Use awk to Isolate and Format Text
The awk command (named after its authors, Aho, Weinberger, and Kernighan) is a powerful pattern-processing language. It’s explored in detail in Projects 60 and 62, but one (very simple) way it can be used is to isolate a particular portion of each line of text it receives as input.
More specifically, this use of awk involves printing a selected field from the input text—field in this instance meaning a sequence of characters separated by white space. We can use awk to isolate Safari’s process ID (PID) from the results of our earlier grep/ps search, for example. This example extends the earlier command with a pipeline to awk. An awk script, enclosed in single quotes, tells awk to print the value of the first field (field #1) of each input line. Because the first text string in a line of ps output is always a PID, this yields the PID of process Safari.
$ ps axww | grep -i "safar[i]" | awk '{print $1}' 27946
The number 27946 is the PID of Safari, and this number can be given as an argument to the kill command to abort the running process. We’ll enclose the pipeline sequence in $(), which tells Bash to execute it, write the result back to the command line, and then execute the new command line.
Before we do any actual killing, use echo to demonstrate that the expression enclosed by $() still outputs the Terminal PID.
$ echo $(ps axww | grep -i "safar[i]" | awk '{print $1}') 27946
Now run kill.
$ kill $(ps axww | grep -i "safar[i]" | awk '{print $1}')
For completeness, let’s create a shell function killer to kill a given process by name.
$ killer () { kill $(ps axww | grep -i "$1" | ¬ grep -v "grep -i $1" | awk '{print $1}'); } $ killer safari
The awk statement printf prints a formatted, or embellished, version of each input line. Here’s a quick example of what can be done.

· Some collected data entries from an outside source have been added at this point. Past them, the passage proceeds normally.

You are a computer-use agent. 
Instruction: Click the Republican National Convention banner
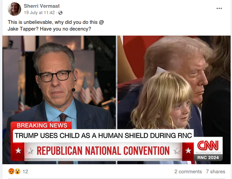pos(103,150)
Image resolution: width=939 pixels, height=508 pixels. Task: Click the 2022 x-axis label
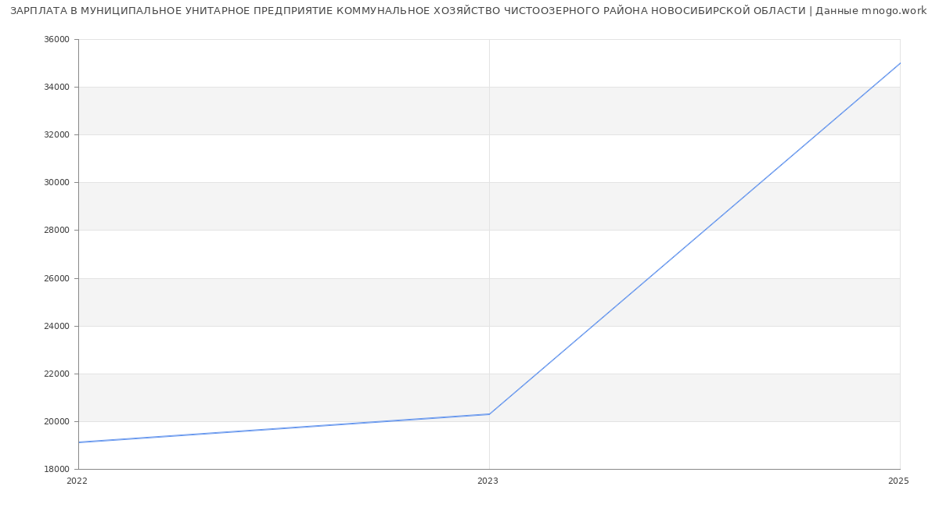77,481
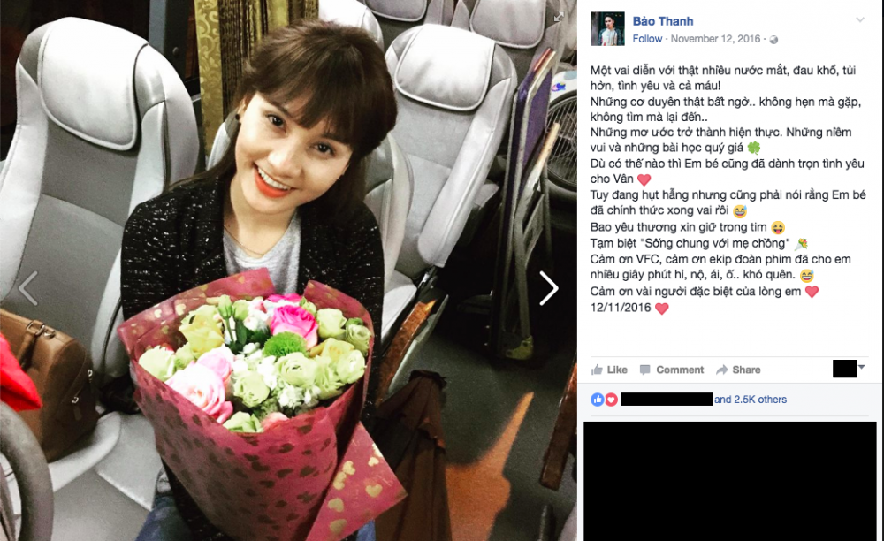Click the Share arrow icon

point(721,370)
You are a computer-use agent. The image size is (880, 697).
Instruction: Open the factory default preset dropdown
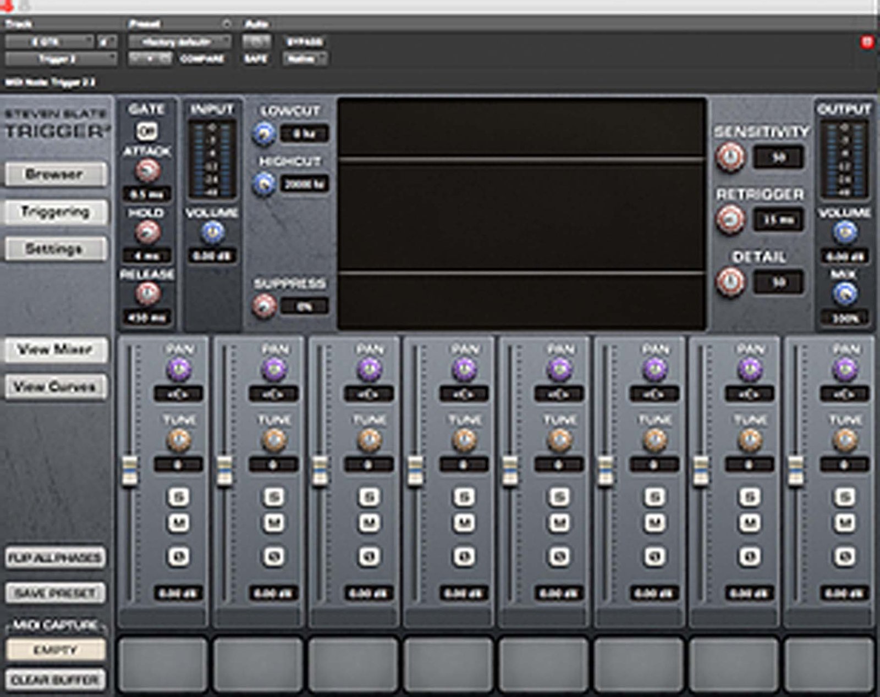[179, 42]
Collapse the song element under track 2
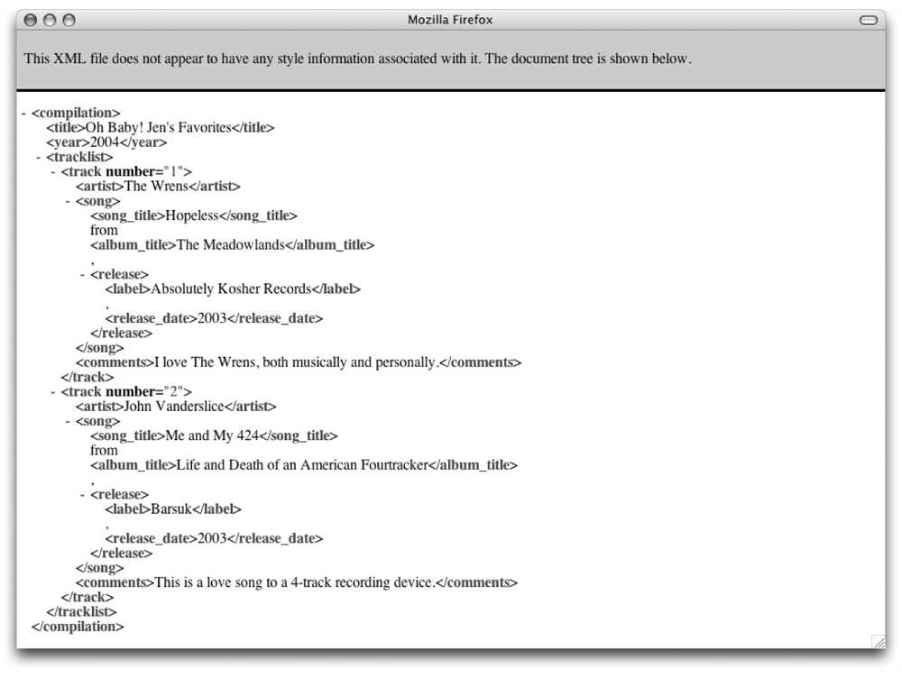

$ ls -l | awk '{printf("Date: %s %s, File %s\n",$7,$6,$9)}' Date: , File Date: 13 Sep, File csv Date: 13 Sep, File double-space Date: 30 Aug, File script
The first line—Date:, File—results from the first line written by ls -l. This can easily be removed with grep.
Use sed
The sed command is a stream editor and, like awk, processes its input lines based on matching patterns. It’s covered in detail in Projects 59 and 61, and we’ll use it here simply to search text files for lines that match a given pattern (Jan). Here are a couple of examples equivalent to the grep examples shown earlier in this project.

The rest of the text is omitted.